CPUの「Kyro 585」は、先代モデルと比べ、その性能が25%アップ。8つのコアのうち、armのCortex-A77を用いるCPUは、全部で4つ。1つは2.84GHz駆動と最もパワフル。あとの3つはPerformance用で2.4GHz駆動だ。
残り4つのコアは効率性を追求するもので、armのCortex-A55を用い、1.8GHzで駆動する。
通信関連の仕様
5G対応のX55モデムは、下り最大7.5Gbpsをサポート。LTEと同じ電波を共有できる「DSS(ダイナミック スペクトラム シェアリング)」に対応する。またWi-Fi 6(IEEE802.11ax)に対応する。
2億画素カメラに対応
Snapdragon 865は、200メガピクセル、つまり2億画素の写真撮影をサポートする。

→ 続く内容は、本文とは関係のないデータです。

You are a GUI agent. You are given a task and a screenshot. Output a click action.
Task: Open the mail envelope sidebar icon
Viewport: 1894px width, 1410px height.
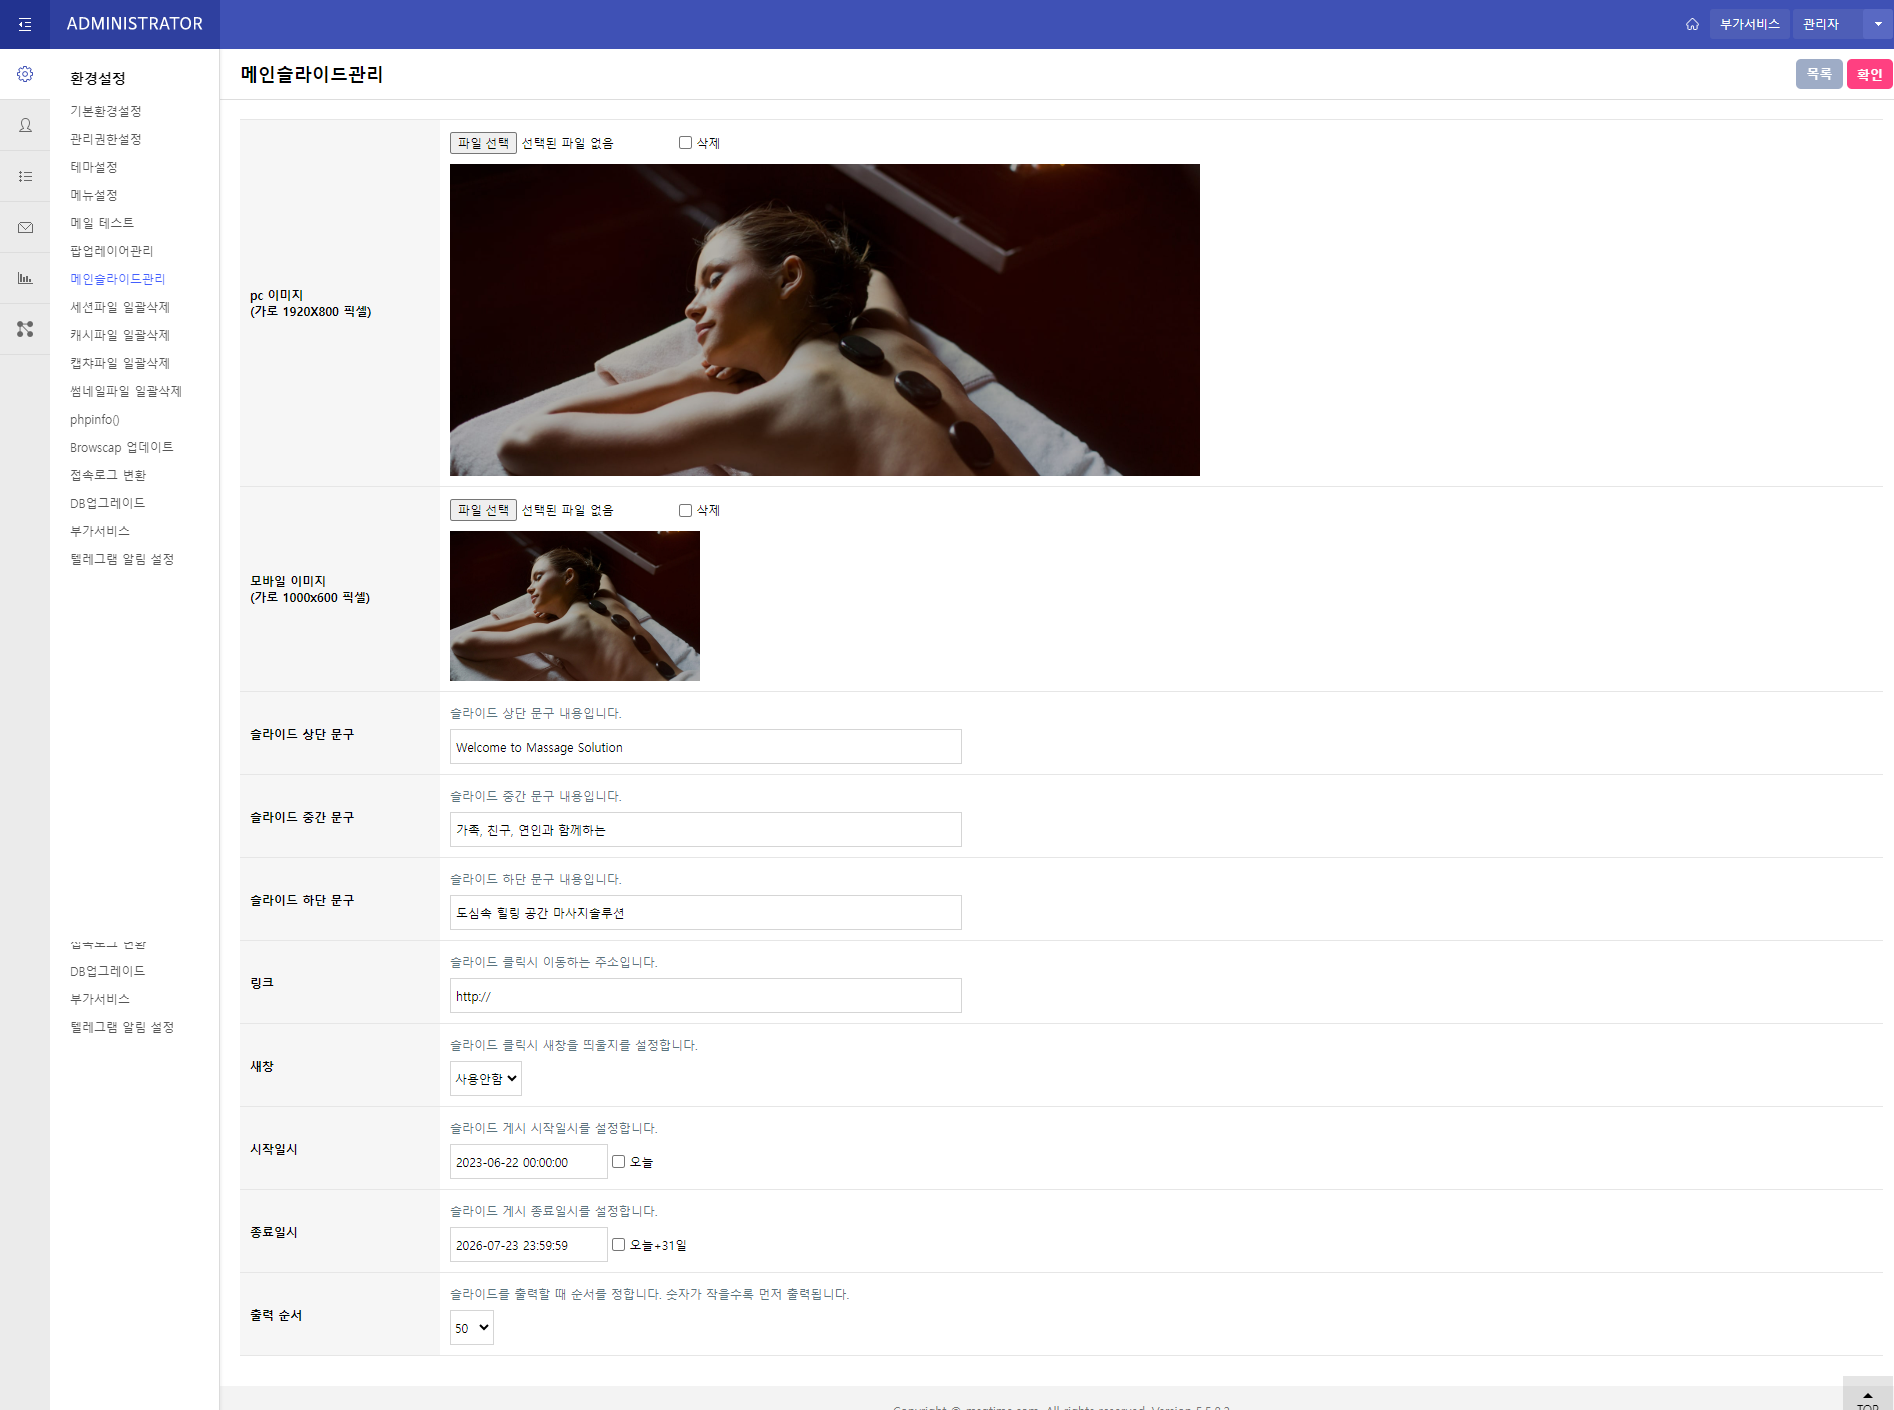[x=25, y=227]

動画では、1秒あたり2ギガピクセル(20億画素)の処理に対応し、より高精細な映像を楽しめるようになる。4K HDR映像を撮りつつ、6400万画素の写真を撮影できる。また、8K映像の撮影もできる。
またDolby Vision for Video対応で、HDR映像の撮影もサポートする。
このほか、960fpsのスローモーション映像も対応している。
ベンチマークアプリで示したその実力
これまでよりスペックアップするというSnapdragon 865。その実力の一端を示すべく、クアルコムは各国の記者の前で、ベンチマークアプリによるテストの結果を披露した。

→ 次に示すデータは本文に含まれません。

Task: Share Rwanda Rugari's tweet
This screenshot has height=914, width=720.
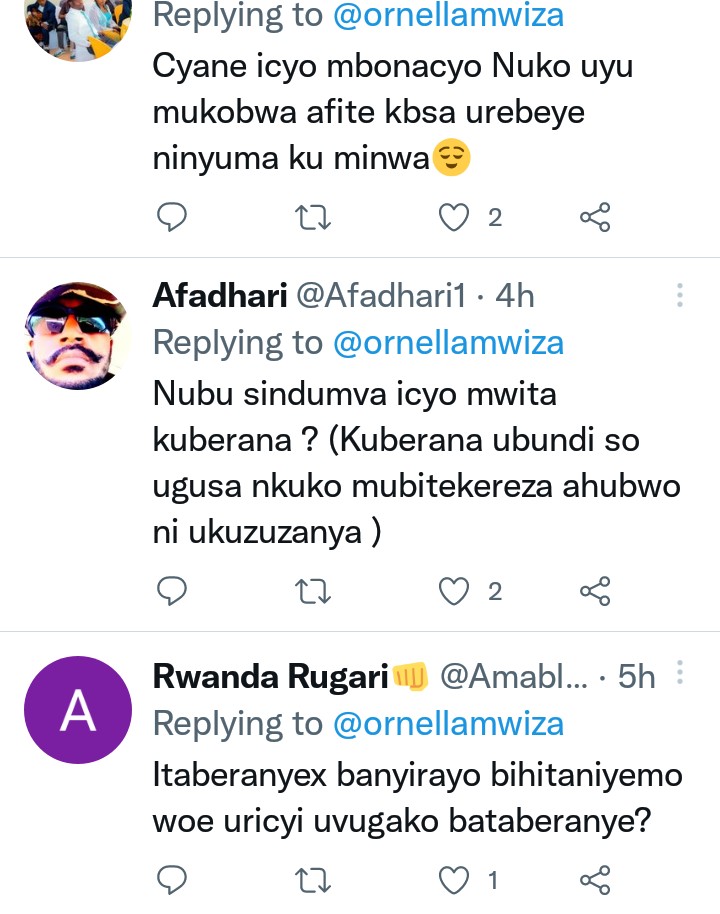Action: [x=595, y=880]
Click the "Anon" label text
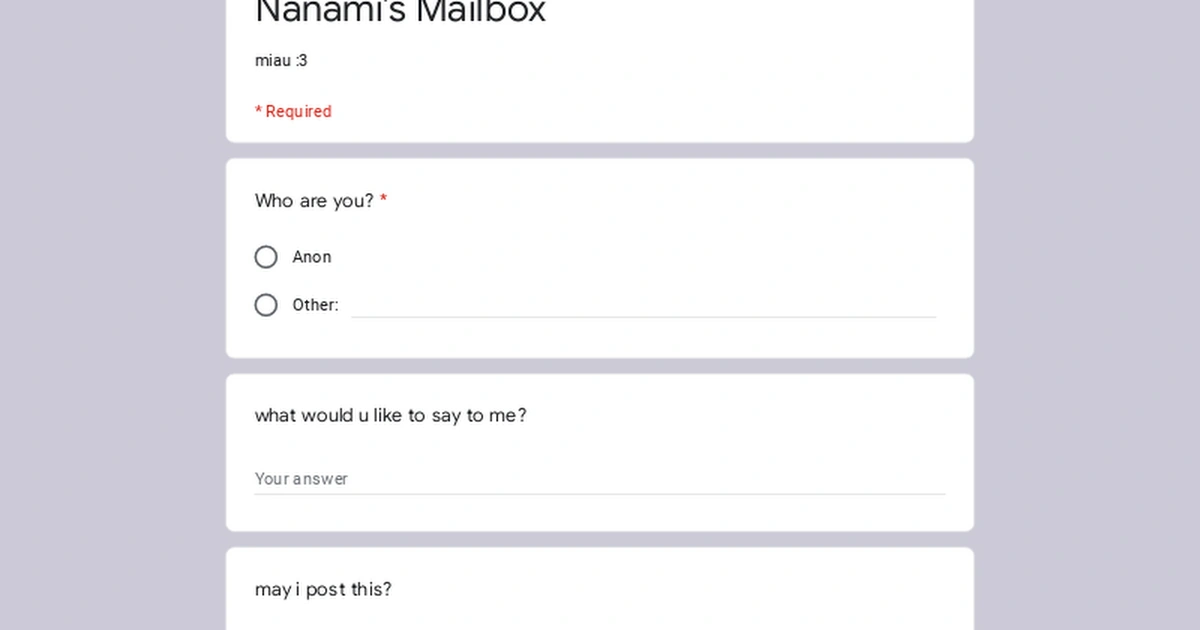The height and width of the screenshot is (630, 1200). click(x=312, y=256)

ベンチマーク用のデバイスは、5.9インチ、2880×1440ピクセルのディスプレイ、12GBのメモリ(DDR LP5 dual rank)、ストレージは128GBというもの。
利用アプリはAnTuTuやGeekbenchなど、ベンチマーク計測では一般的なもの。アプリの中では機種名のような形で「qti Kona for arm64」と表示されていたが、これはSnapdragon 865を示す。
たとえばAnTuTuを実行した際のスコアは、約54万。クアルコムが事前にテスト(3回実行した際の平均値)もその程度だ。

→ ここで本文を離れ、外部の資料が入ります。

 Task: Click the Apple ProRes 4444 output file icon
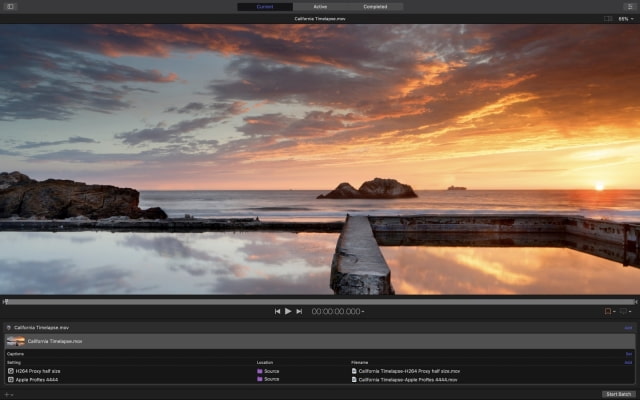pyautogui.click(x=354, y=380)
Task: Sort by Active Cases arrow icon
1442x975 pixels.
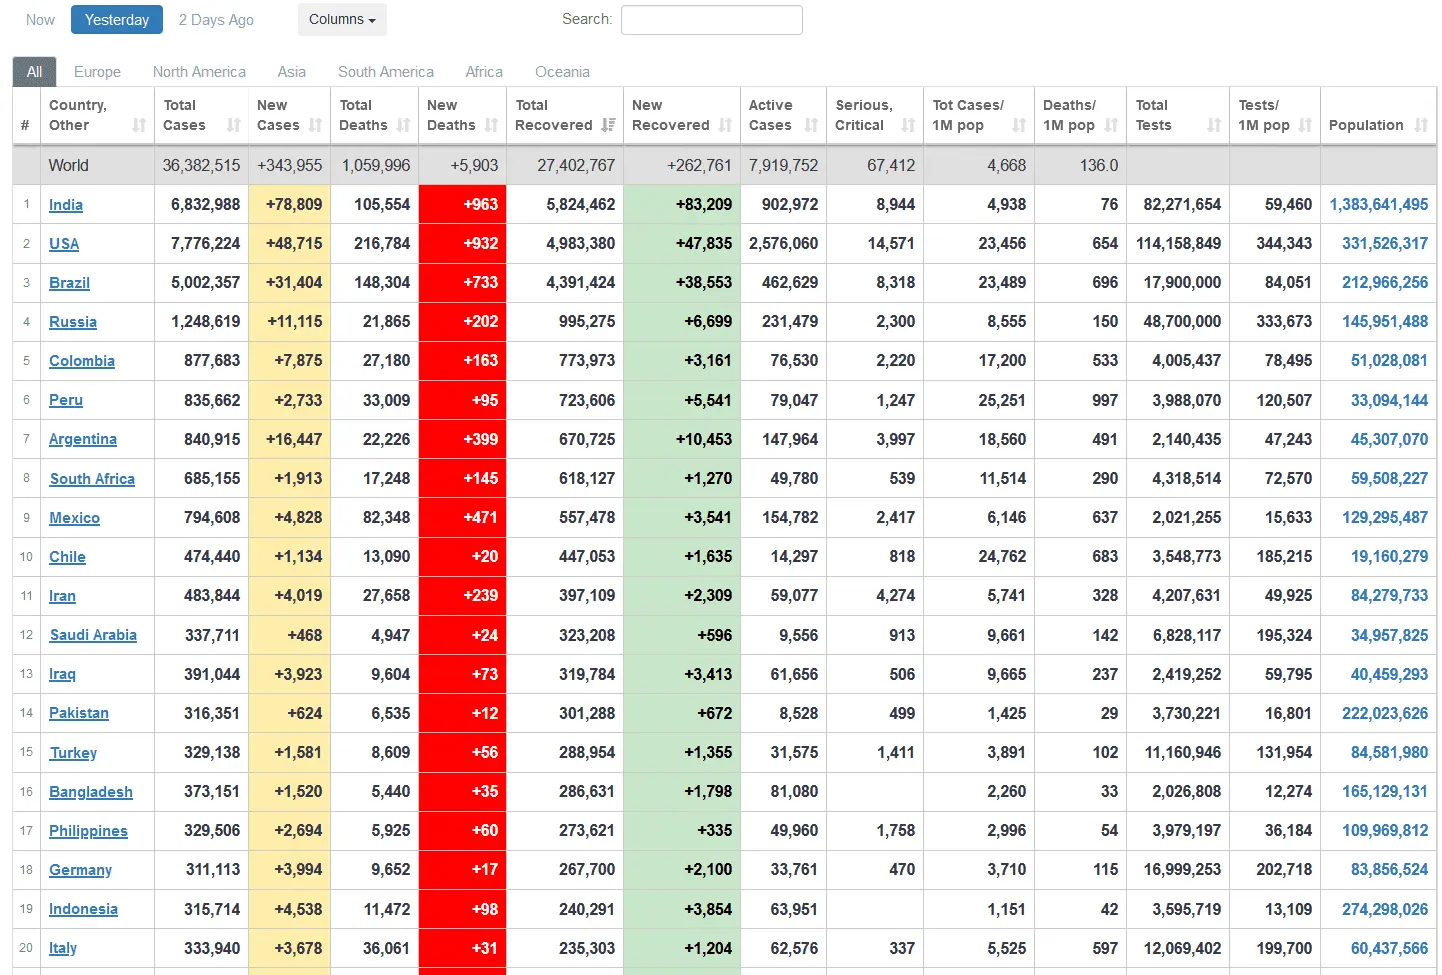Action: pos(811,125)
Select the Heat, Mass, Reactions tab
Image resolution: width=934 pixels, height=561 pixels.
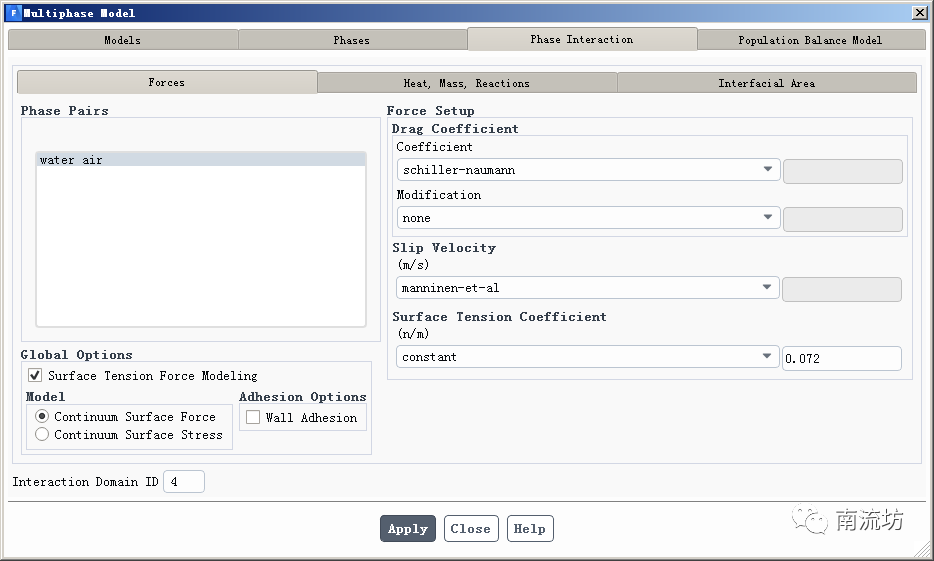(467, 83)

会場にいる国内外の記者が、手元にあるスマートフォンでもベンチマークをして比較したところ、iPhone 11 Pro Maxでのスコアは約53万と、ほぼ同等の結果となった。
ベンチマークアプリは、処理性能を示すひとつの目安にはなるが、実際の利用においては、ユーザーインターフェイスなどの作り込みや、発熱対策など、それ以外の要素で最終的な「使いやすさ」が定まってくる。
とはいえ、Snapdragon 865が示す実力は、現在のスマートフォン市場で最高スペックとなるもの。2020年、日本でもおそらく登場するであろうSnapdragon 865搭載スマートフォンがどのような仕上がりになるのか、今から楽しみにしたい。